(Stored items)

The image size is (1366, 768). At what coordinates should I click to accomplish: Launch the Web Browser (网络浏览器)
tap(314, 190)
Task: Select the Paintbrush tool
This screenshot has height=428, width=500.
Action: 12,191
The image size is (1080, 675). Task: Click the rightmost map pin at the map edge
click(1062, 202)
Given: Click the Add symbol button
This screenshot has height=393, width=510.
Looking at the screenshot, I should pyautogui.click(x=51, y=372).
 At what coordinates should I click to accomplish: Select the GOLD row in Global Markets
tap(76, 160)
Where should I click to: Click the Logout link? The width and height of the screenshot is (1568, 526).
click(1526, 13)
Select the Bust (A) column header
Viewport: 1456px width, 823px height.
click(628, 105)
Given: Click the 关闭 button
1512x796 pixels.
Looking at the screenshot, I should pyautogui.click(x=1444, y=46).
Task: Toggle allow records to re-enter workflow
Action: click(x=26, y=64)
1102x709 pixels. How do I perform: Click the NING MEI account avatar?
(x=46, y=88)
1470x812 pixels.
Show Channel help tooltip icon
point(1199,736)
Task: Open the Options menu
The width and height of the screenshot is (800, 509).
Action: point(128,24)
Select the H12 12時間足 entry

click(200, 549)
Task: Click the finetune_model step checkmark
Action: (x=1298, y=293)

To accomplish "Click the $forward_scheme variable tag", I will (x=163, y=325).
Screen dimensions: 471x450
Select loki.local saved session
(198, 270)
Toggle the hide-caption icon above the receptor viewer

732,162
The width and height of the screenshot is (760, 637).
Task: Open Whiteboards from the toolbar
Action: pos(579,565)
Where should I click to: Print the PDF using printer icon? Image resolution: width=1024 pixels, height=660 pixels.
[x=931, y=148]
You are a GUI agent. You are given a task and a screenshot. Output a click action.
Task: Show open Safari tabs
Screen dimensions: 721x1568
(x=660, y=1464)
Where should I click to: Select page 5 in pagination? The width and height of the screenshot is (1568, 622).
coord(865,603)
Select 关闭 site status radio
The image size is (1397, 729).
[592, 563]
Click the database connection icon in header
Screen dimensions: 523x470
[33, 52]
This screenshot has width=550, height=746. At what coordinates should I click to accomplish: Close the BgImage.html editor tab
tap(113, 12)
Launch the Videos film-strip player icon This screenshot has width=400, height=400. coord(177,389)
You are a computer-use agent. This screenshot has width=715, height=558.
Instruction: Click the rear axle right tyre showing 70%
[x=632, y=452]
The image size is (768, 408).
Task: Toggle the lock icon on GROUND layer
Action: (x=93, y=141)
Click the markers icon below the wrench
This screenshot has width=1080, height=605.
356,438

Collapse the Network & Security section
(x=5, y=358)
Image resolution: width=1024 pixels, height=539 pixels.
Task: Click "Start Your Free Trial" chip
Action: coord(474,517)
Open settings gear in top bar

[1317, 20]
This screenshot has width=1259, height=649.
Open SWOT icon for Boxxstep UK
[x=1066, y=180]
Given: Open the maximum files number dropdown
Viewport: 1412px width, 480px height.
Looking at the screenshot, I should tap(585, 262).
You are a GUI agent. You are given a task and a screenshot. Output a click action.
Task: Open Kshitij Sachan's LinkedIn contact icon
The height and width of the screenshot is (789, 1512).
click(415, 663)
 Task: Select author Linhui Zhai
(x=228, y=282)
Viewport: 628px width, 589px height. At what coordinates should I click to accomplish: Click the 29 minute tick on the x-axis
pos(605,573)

EXERCISE DIRECTIONS:
Going through the entries above, tally every line that contains the string "button", then state only the total.

YOUR RESPONSE:
2